You can also read my previous work on GERS on this blog behind the following links: 2013-142014-152015-162016-172017-182018-19, 2019-20 and 2020-21.

Welcome to the second year of the Covid Discontinuity. As I noted last year, we’re in the middle of the worst possible thing that can happen to a statistician – a major event that throws out all of the carefully plotted trends and predictions. Last year I also used the phrase dreaded of every economic seer or scryer – “If things go back to normal next year…”

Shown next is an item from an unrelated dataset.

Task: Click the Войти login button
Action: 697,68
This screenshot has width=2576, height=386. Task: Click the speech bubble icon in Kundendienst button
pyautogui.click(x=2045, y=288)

Well, they didn’t. Covid continued despite the best efforts of politicians in Scotland and the UK to ignore it, Brexit bit harder, the economic turmoil blamed on the escalating war in Ukraine caused a major fuel crisis that threatens to harm millions in the UK, inflation and interest rate spikes combined with continued wage repression raise the very real threat of a second Winter of Discontent and around Europe and the UK will be hosting Eurovision despite only coming second place.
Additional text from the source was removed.